Dans plusieurs régions du Cameroun, la lutte contre la poliomyélite reste une priorité absolue. Du 23 au 26 avril 2026, une campagne de vaccination de riposte sera déployée dans six régions ciblées — Adamaoua, Centre, Est, Extrême-Nord, Littoral et Nord — avec un objectif clair : protéger tous les enfants de 0 à 5 ans contre une maladie aux conséquences irréversibles.
Une maladie aux conséquences dramatiques
La poliomyélite est une maladie virale extrêmement contagieuse. Elle se transmet principalement par l’eau et les aliments contaminés et touche en priorité les jeunes enfants.
Mais au-delà de l’infection, ce sont ses conséquences qui inquiètent : paralysie soudaine, souvent irréversible, handicap à vie, voire décès dans les cas les plus graves. Un enfant atteint peut perdre définitivement l’usage de ses membres, bouleversant non seulement sa vie, mais aussi celle de toute sa famille.

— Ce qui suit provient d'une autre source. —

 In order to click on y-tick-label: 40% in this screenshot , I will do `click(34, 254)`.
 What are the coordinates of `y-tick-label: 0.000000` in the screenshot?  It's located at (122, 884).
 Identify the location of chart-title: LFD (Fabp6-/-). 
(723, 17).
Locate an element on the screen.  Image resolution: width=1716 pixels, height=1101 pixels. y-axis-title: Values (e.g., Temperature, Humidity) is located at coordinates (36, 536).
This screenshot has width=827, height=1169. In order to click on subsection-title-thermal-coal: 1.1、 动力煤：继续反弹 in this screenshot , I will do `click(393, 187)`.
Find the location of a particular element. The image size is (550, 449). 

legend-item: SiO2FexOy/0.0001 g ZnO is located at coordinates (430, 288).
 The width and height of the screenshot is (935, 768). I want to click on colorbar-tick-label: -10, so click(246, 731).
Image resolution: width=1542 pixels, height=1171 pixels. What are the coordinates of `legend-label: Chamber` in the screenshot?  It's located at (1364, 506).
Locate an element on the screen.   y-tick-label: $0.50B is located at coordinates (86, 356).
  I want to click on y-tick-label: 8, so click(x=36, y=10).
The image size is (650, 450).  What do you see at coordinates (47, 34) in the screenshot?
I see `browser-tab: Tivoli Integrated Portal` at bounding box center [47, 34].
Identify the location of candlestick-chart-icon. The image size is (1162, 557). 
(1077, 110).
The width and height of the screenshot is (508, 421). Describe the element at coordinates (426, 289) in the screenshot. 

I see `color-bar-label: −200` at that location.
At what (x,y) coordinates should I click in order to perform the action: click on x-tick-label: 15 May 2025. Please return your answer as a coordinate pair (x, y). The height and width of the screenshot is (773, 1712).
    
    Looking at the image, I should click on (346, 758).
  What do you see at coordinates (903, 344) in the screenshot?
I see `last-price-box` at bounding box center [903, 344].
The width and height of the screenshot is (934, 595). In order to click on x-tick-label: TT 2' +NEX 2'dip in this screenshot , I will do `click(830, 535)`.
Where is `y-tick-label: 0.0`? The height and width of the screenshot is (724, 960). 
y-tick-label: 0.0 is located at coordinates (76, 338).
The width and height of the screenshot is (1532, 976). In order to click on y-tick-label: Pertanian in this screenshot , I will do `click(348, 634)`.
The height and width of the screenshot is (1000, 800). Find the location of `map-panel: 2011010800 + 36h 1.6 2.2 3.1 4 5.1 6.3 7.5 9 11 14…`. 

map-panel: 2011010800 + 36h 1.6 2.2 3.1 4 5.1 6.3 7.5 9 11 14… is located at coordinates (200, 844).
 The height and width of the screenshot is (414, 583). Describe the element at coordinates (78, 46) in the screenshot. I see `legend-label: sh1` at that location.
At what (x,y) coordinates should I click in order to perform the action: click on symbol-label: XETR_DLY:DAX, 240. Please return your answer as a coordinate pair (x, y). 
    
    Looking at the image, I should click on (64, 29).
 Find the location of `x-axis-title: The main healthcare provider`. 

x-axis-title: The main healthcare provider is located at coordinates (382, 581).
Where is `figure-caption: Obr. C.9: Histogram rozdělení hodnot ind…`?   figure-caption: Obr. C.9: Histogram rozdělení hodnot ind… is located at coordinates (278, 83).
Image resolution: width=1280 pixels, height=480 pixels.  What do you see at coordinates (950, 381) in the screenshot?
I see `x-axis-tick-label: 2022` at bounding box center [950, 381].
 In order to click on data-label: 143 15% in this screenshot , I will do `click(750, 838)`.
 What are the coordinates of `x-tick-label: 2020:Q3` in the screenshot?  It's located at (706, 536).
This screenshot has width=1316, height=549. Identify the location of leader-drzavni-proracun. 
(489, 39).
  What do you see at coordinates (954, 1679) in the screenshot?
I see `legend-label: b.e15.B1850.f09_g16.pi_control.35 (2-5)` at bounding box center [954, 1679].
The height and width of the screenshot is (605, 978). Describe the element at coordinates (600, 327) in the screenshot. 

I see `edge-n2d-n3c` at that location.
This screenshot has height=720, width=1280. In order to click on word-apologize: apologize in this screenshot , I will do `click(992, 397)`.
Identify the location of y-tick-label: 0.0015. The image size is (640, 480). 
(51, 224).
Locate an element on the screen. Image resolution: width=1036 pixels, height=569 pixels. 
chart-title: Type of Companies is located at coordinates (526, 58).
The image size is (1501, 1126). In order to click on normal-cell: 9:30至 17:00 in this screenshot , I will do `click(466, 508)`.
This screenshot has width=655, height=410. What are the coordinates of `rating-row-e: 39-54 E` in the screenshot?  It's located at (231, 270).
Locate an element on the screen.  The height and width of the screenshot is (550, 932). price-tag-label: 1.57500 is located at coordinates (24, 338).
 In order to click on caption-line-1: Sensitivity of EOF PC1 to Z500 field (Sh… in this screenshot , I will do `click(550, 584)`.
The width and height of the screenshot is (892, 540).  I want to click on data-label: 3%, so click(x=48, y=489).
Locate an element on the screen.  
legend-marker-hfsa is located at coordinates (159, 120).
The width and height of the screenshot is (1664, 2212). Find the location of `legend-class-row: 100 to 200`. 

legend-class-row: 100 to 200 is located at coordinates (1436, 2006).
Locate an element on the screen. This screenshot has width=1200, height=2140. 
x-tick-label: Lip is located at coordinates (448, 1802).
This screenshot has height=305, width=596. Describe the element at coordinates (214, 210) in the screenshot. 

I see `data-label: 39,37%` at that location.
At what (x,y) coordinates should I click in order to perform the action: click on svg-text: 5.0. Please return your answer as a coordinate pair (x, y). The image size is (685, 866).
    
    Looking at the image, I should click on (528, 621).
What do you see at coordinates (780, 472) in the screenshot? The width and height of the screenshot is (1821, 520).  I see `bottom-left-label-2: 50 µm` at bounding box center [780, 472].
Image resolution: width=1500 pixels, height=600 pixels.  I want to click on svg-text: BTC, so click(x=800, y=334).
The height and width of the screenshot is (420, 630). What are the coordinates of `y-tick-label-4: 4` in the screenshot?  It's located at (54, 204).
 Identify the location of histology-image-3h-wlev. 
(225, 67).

Les enfants non vaccinés, les plus exposés
Malgré les efforts des autorités sanitaires, des milliers d’enfants restent insuffisamment protégés. Dans certaines zones, notamment urbaines et périurbaines, des lacunes ont été observées lors des précédentes campagnes.
Chaque enfant non vacciné constitue un risque : pour lui-même, mais aussi pour les autres. Car le virus continue de circuler silencieusement et profite de la moindre faille pour se propager.
Pourquoi multiplier les campagnes ?
Une question revient souvent chez les parents : pourquoi vacciner encore ?
En 2025, plusieurs campagnes ont permis de freiner la transmission du poliovirus variant. Mais le risque persiste, notamment en raison des mouvements de populations et des échanges avec les pays voisins du bassin du Lac Tchad.
C’est pourquoi cette riposte s’inscrit dans une stratégie régionale coordonnée avec le Nigéria, le Tchad et la République centrafricaine. L’objectif est d’interrompre définitivement la circulation du virus en agissant simultanément dans les zones à risque.
Les campagnes répétées permettent ainsi de :
atteindre les enfants manqués lors des précédentes opérations ;
renforcer l’immunité de ceux déjà vaccinés ;
créer une protection collective efficace contre la propagation du virus.
Une stratégie de proximité
Pour maximiser la couverture, les équipes de vaccination iront directement à la rencontre des populations : dans les ménages, les marchés, les lieux de culte et même dans les champs.
En amont, des actions de sensibilisation sont menées pour informer les parents, répondre aux inquiétudes et encourager l’adhésion.
Un geste simple, un impact durable
Le vaccin contre la poliomyélite est gratuit, sûr et administré sous forme de deux gouttes. Un geste simple qui peut éviter à un enfant une vie de handicap.
Refuser la vaccination, c’est prendre un risque inutile. À l’inverse, accepter, c’est protéger son enfant, sa famille et toute la communauté.
Une responsabilité collective
Dans cette bataille contre la poliomyélite, chaque enfant compte. Chaque refus ou absence peut compromettre les efforts engagés.
Dans les six régions concernées, les autorités sanitaires lancent un appel clair : ne laissez aucun enfant de côté.
Car aujourd’hui encore, la poliomyélite peut être évitée. Et la victoire contre cette maladie dépend d’un engagement collectif, à commencer par celui des parents.